## Instructions to follow
Of the lines below, write out exactly those from the line with "Learn more about Research Studio (65, 1378)" through the line with "Last Name (18, 1943)", both included, and skip the rest.

Records from a data collection:
^^^^^^^^^^^^^^^^
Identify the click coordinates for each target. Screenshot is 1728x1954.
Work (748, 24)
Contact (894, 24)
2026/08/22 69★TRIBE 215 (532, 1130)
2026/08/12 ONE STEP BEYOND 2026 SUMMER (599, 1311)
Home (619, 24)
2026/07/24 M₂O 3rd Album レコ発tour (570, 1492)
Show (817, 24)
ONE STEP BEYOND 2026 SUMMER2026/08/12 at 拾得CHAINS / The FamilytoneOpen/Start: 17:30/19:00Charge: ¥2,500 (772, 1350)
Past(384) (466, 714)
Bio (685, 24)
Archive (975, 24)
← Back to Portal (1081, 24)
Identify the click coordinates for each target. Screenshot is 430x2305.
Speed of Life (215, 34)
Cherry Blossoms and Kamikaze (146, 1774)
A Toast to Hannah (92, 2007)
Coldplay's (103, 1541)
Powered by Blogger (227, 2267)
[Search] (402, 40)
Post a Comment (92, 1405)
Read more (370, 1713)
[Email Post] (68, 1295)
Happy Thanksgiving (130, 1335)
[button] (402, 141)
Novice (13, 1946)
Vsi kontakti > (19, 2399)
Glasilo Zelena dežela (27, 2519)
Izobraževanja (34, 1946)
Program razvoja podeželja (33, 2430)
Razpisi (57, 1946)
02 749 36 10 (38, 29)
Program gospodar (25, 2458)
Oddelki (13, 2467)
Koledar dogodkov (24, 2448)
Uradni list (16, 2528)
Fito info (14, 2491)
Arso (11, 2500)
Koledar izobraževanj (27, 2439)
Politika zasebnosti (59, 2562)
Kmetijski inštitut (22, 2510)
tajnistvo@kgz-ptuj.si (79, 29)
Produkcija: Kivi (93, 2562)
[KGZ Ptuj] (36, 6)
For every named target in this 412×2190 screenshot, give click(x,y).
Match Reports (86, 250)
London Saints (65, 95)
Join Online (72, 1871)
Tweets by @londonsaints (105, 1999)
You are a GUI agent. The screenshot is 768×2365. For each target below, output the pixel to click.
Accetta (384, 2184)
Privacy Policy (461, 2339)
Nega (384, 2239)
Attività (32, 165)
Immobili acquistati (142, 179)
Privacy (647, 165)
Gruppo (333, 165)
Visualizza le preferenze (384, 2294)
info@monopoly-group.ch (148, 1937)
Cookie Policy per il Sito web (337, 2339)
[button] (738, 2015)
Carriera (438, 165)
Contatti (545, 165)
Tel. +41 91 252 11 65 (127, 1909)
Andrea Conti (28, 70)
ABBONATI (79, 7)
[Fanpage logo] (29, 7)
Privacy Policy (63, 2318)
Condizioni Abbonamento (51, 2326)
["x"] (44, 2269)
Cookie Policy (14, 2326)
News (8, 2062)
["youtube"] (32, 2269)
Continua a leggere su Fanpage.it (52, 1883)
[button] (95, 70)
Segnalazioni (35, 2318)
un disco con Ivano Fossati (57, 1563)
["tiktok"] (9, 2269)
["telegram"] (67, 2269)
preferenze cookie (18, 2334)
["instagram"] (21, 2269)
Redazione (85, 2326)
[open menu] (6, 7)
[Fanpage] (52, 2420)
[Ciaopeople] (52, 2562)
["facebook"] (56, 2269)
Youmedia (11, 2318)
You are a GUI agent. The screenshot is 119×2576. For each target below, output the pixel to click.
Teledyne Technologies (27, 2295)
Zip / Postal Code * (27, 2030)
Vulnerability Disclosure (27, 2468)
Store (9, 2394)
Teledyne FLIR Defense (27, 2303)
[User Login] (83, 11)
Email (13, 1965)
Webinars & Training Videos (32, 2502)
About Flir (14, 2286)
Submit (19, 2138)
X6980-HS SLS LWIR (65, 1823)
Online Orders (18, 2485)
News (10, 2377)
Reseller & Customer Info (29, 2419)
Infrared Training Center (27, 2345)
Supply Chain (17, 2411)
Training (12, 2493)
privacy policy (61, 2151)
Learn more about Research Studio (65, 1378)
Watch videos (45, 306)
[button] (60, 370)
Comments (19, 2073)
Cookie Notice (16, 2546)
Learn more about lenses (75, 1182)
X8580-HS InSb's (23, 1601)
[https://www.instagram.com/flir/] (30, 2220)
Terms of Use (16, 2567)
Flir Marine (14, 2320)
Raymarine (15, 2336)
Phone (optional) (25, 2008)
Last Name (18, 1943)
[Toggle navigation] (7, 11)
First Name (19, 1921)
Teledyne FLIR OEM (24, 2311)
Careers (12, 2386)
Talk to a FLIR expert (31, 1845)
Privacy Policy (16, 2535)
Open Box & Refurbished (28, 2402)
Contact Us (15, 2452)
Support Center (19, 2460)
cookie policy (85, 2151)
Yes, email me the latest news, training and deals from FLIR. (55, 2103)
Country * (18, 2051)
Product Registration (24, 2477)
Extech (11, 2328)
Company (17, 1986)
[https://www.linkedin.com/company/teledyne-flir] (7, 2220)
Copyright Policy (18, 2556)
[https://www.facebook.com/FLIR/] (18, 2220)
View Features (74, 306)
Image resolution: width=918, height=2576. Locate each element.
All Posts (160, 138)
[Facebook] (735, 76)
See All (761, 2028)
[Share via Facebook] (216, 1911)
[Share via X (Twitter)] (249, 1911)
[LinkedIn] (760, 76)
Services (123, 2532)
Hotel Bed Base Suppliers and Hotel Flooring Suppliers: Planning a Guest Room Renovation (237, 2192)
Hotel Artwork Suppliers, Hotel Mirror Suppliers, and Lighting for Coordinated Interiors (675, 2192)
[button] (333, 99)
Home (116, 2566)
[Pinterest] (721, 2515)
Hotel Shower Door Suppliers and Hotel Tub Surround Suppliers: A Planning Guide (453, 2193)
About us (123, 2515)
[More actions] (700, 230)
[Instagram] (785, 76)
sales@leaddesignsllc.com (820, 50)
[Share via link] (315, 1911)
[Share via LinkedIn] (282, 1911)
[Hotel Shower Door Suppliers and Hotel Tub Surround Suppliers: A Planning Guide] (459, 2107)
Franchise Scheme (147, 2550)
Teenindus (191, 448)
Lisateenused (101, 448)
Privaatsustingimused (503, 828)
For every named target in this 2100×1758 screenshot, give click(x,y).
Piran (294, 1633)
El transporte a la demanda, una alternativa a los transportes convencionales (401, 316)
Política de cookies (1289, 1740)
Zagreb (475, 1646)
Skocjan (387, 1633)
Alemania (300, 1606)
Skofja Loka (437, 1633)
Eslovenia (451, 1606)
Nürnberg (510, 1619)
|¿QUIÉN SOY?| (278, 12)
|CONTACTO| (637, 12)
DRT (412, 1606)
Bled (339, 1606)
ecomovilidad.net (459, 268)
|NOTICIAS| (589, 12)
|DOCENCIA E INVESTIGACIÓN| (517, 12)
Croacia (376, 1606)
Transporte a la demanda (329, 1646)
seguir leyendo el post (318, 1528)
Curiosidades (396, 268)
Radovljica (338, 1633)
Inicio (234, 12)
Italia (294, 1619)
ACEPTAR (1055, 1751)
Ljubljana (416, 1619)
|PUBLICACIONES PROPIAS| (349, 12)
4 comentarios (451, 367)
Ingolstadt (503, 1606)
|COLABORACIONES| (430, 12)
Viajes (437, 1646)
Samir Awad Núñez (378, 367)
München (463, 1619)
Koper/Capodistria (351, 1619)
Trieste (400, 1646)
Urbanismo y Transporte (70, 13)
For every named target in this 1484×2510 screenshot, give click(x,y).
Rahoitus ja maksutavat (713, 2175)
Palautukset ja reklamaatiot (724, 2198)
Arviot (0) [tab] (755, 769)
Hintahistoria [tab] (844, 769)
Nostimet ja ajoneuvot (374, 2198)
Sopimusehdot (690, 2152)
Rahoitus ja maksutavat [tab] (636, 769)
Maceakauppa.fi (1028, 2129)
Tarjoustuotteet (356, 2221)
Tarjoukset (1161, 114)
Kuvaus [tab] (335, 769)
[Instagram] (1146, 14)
^^^^^^^^^^^^^^^^
## Result below
Learn more about Research Studio (65, 1378)
Watch videos (45, 306)
[button] (60, 370)
Comments (19, 2073)
Cookie Notice (16, 2546)
Learn more about lenses (75, 1182)
X8580-HS InSb's (23, 1601)
[https://www.instagram.com/flir/] (30, 2220)
Terms of Use (16, 2567)
Flir Marine (14, 2320)
Raymarine (15, 2336)
Phone (optional) (25, 2008)
Last Name (18, 1943)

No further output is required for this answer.